Potential Road Blocks

While Rev. Proc. 2016-44 does make some substantial improvements over Rev. Proc. 97-13, there remain a few significant outstanding questions.

To maintain control of the property, hospitals must approve of the rates charged for use of the property. Under Rev. Proc. 97-13 there was a well-known split of opinion over whether hospitals were required to actually approve of the fees charged by physicians to patients. However, within the confines of Rev. Proc. 97-13, that issue only mattered insomuch as the hospital needed to use a "per unit" fee safe harbor. Under Rev. Proc. 2016-44, to receive protection of the safe harbor, an agreement must provide that the hospital approves the rates charged by the service provider (physician). This applies to any service agreement needing safe harbor protection, regardless of whether the compensation is a periodic fixed fee, per unit fee, or no fee at all. In the past, many split-bill arrangements only gave hospitals the right to review and potentially object to the physician's fees, if any rights were given at all. Express approval by the hospital is now required.

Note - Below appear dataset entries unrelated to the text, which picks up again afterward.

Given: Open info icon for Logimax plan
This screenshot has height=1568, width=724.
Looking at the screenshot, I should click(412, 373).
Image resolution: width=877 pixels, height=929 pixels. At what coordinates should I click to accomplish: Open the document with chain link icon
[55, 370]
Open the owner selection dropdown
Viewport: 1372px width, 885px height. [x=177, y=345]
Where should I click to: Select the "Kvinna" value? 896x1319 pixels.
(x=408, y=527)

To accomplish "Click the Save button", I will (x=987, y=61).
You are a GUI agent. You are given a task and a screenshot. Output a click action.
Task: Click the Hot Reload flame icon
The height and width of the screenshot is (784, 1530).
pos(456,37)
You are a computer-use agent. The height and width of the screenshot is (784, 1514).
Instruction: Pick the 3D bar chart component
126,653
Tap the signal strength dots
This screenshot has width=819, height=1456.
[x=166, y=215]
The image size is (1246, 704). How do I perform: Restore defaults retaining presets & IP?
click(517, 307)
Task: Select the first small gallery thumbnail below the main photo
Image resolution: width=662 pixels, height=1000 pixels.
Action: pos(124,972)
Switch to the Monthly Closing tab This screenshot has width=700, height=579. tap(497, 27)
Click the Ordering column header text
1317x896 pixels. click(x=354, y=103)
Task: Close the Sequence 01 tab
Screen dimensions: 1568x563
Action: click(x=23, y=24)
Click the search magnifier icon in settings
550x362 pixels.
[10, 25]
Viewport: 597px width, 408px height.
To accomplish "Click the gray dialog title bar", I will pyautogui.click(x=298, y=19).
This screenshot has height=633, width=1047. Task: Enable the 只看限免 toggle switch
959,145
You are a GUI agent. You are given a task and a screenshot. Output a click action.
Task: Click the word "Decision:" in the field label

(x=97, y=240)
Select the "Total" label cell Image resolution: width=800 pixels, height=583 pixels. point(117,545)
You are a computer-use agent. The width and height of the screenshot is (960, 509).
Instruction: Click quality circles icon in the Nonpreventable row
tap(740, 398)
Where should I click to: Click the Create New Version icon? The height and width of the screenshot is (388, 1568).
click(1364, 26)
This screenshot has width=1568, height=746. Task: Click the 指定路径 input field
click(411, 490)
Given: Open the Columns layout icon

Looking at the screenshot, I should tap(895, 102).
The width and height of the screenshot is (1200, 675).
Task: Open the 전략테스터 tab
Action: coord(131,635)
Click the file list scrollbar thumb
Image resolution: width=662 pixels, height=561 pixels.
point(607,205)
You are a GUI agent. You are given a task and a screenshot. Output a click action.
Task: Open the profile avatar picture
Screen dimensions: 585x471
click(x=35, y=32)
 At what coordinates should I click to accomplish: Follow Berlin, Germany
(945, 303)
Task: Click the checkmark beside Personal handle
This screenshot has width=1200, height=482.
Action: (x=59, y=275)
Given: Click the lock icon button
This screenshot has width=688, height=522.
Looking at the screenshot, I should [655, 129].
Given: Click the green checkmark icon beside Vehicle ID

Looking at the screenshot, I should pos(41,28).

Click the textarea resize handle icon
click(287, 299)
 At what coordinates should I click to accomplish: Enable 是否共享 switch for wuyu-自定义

Further, while the potential length of permissible management contracts has been significantly extended, a question remains over the usefulness of this safe harbor for new management or service agreements that are entered into later in the useful life of the financed property. For example, if a hospital has bond-financed assets that are well into their useful lives (say the facility is 35-years-old and has a useful life of 40 years) and the radiology group wants to enter into a five-year agreement, the arrangement would technically not satisfy the safe harbor since the limit would be 80% of the remaining useful life (four years).

Many hospitals include physician members on their boards. One instance where this could be a problem is when a physician who is the head of a practice group with which the hospital has a contract is elected to the hospital's board after the agreement is executed. Likewise, it could arise where the chief of staff has an ex officio position on the hospital board and the newly elected chief of staff has a leadership role with a contracted group. These circumstances do not in and of themselves eviscerate the Rev. Proc. 2016-44 safe harbor, but they remove the "substantially limiting the exercise of rights" safe harbor and move the analysis to a facts and circumstances test. 

These outstanding questions affect health systems and their counsel as they work to contract with physicians and physician groups for needed services. They also impact due diligence and review standards for bond counsel and underwriters as hospitals seek to go to market. While Rev. Proc. 2016-44 does lessen the structure surrounding management safe harbors in some very important ways, it also may make contracting with physicians and physician groups more burdensome than before.